= Beginning of Section =
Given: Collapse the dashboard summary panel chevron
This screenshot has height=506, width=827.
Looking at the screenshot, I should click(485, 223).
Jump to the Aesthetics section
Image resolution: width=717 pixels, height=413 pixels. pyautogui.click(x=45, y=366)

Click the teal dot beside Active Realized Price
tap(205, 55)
= End of Section =
An exact repeat of the whole listing above is needed; write it out now.

Given: Collapse the dashboard summary panel chevron
This screenshot has height=506, width=827.
Looking at the screenshot, I should click(485, 223).
Jump to the Aesthetics section
Image resolution: width=717 pixels, height=413 pixels. pyautogui.click(x=45, y=366)

Click the teal dot beside Active Realized Price
tap(205, 55)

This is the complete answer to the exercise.